• [Data records]

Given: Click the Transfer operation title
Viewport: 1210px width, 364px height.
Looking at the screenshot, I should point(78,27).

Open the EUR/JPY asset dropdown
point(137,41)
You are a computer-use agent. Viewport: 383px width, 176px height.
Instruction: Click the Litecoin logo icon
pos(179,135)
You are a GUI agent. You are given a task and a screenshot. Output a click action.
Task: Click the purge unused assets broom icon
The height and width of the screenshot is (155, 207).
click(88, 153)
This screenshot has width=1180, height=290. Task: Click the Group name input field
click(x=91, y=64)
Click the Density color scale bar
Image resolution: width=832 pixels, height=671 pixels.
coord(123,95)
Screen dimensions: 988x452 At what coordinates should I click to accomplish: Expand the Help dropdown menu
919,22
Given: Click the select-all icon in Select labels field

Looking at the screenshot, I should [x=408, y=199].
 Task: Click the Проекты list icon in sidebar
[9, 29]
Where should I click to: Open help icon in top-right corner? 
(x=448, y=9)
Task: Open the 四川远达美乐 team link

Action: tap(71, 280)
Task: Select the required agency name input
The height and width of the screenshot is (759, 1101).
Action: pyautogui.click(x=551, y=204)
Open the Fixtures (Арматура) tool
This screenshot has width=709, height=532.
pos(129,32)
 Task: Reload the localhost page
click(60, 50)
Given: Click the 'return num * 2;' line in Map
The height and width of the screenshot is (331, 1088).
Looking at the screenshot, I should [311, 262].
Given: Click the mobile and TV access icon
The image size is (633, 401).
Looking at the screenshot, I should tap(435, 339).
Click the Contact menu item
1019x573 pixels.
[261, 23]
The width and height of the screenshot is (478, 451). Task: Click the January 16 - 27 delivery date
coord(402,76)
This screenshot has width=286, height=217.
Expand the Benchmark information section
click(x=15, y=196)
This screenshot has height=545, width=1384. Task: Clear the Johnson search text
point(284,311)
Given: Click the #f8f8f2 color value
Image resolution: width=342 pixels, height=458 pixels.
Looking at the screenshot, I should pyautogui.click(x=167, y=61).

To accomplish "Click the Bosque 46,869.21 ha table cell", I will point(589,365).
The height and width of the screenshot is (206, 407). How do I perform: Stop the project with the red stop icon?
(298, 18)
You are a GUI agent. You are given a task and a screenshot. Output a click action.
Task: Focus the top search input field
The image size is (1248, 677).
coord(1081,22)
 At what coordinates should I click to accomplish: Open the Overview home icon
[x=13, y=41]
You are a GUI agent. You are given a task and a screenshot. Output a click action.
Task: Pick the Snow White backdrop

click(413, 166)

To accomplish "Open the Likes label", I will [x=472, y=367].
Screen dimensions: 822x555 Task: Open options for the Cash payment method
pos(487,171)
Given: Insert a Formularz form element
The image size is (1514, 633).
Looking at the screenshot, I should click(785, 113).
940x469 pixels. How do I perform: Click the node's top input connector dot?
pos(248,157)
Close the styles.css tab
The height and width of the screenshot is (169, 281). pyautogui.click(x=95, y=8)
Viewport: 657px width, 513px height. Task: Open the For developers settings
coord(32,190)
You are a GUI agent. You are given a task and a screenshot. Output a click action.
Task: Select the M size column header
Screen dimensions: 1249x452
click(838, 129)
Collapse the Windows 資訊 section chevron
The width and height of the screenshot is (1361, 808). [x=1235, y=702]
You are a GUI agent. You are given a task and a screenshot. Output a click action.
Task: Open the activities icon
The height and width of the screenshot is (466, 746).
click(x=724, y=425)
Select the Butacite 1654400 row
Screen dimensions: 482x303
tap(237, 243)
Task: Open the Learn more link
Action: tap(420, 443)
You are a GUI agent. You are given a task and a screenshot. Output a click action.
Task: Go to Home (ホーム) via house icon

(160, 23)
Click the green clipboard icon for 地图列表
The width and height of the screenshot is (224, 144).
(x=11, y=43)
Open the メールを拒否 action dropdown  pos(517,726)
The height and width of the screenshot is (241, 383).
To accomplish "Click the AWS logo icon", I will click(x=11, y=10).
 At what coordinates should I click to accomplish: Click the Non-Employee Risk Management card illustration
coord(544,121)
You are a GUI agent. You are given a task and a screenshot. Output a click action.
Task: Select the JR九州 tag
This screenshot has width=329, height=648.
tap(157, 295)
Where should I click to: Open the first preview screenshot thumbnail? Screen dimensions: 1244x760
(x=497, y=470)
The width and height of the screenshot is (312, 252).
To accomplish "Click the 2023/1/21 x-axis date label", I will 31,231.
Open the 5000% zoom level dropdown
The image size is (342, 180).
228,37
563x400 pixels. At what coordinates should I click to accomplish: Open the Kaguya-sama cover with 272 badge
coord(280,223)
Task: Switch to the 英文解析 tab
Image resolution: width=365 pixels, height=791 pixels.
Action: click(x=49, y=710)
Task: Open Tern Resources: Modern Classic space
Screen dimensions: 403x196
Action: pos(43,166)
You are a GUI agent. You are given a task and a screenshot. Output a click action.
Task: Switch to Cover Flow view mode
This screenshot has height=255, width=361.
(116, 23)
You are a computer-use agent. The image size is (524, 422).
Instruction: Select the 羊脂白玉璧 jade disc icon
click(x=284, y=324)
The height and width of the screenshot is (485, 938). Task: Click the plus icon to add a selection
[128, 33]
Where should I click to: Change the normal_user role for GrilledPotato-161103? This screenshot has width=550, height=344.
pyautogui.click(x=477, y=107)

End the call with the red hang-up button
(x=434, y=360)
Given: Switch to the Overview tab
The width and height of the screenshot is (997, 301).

• [Work task] Scan the data above for the string "Switch" and copy each line where it appears.

• [Response]
Task: Switch to the 英文解析 tab
Task: Switch to Cover Flow view mode
Given: Switch to the Overview tab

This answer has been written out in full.